Records from a data source

^^^^

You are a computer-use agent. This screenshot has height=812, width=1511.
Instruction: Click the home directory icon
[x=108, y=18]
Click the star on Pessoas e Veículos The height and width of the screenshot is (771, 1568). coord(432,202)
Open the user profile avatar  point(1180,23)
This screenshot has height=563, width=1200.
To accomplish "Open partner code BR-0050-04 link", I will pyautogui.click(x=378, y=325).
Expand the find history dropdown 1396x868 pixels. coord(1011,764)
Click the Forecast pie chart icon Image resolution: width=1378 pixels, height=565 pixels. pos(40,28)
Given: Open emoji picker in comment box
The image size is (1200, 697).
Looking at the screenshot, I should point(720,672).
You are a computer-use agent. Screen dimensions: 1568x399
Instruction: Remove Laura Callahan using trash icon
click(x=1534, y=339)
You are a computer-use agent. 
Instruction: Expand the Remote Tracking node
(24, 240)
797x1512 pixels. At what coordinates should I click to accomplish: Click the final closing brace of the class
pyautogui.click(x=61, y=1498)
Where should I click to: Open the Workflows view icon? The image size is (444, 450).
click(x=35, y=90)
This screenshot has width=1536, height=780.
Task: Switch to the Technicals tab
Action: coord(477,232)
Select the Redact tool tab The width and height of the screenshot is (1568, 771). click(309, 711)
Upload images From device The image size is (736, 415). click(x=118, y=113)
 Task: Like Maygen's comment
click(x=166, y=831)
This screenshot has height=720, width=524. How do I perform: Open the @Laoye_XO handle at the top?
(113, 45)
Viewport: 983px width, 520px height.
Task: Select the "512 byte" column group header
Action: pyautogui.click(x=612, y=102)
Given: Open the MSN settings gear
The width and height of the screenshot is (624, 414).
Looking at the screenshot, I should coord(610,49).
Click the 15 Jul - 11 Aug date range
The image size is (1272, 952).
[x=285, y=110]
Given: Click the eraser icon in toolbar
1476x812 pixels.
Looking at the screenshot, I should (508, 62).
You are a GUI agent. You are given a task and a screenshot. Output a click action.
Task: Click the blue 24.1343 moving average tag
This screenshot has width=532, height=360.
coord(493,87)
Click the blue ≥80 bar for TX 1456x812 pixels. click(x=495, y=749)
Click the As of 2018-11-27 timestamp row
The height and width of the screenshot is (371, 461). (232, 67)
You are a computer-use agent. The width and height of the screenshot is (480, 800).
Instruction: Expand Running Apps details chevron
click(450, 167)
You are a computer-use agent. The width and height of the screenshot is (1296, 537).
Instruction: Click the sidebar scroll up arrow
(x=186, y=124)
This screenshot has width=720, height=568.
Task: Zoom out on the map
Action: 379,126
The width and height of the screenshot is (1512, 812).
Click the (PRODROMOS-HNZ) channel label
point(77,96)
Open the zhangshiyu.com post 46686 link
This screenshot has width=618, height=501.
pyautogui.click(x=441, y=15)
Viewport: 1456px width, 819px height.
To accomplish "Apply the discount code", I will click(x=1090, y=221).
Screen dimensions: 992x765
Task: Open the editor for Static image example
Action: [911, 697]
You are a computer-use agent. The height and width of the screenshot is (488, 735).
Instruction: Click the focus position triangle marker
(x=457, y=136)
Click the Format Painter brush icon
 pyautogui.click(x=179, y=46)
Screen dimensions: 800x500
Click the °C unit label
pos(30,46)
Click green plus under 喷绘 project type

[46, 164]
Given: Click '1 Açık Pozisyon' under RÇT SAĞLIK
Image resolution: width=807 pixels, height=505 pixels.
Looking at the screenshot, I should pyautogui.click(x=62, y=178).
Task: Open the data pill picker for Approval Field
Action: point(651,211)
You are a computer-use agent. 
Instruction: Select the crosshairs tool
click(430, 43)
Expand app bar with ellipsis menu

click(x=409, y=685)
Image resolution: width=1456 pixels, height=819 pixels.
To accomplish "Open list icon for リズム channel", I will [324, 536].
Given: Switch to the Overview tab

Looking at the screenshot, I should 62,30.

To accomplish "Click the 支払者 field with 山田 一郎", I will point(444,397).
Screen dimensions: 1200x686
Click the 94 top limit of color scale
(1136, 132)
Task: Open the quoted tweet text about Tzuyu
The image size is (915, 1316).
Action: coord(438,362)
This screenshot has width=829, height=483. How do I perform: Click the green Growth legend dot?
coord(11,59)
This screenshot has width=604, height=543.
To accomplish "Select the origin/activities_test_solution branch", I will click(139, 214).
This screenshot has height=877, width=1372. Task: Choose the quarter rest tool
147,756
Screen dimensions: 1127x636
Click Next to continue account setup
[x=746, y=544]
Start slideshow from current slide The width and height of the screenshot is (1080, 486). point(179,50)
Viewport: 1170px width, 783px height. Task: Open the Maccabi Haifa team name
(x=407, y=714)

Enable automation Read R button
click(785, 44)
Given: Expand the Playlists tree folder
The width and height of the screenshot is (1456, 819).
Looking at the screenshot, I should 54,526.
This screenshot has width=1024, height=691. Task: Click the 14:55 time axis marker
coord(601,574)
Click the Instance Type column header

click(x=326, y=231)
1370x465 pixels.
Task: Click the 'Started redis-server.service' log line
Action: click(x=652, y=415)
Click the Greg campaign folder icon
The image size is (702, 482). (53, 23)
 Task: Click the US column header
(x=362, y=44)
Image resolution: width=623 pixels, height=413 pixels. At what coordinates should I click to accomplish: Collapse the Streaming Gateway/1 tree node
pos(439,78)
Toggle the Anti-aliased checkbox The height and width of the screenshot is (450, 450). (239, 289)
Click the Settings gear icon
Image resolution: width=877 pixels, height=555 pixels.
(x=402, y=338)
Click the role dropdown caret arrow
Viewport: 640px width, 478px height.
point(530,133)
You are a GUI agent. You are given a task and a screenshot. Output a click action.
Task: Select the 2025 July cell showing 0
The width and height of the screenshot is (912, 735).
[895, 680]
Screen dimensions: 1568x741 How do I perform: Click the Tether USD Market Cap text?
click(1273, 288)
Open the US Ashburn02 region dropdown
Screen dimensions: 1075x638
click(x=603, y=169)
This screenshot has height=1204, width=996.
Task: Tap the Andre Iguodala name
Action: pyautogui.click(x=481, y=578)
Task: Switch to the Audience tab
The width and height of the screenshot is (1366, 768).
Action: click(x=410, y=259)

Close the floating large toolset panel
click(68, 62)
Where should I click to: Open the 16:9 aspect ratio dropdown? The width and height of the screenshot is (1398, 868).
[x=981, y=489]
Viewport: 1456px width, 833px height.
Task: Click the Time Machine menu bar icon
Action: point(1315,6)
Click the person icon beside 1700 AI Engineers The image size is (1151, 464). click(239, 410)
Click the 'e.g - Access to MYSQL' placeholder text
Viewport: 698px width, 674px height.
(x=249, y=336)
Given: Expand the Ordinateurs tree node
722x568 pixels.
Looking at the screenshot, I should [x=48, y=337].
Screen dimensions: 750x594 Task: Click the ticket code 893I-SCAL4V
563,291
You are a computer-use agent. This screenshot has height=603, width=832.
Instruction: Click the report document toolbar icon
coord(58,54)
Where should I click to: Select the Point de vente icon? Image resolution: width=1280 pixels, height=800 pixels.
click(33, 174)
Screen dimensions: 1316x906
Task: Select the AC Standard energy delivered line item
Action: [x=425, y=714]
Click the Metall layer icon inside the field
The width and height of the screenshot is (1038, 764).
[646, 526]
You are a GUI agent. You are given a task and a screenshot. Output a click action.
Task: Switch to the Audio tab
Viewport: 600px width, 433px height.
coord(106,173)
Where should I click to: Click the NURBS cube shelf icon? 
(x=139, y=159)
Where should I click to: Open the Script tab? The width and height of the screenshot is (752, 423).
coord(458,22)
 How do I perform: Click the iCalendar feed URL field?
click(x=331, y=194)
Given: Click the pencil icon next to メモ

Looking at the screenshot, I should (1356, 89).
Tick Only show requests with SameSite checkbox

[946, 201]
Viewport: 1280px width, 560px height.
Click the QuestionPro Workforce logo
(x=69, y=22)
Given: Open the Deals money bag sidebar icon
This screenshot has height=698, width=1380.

^^^^

→ What is asked: Update everything from the line containing "Image resolution: width=623" down to the line containing "pos(439,78)" by replacing "Collapse" with "Expand". Leave all else unchanged.

→ Task answer:
Image resolution: width=623 pixels, height=413 pixels. At what coordinates should I click to accomplish: Expand the Streaming Gateway/1 tree node
pos(439,78)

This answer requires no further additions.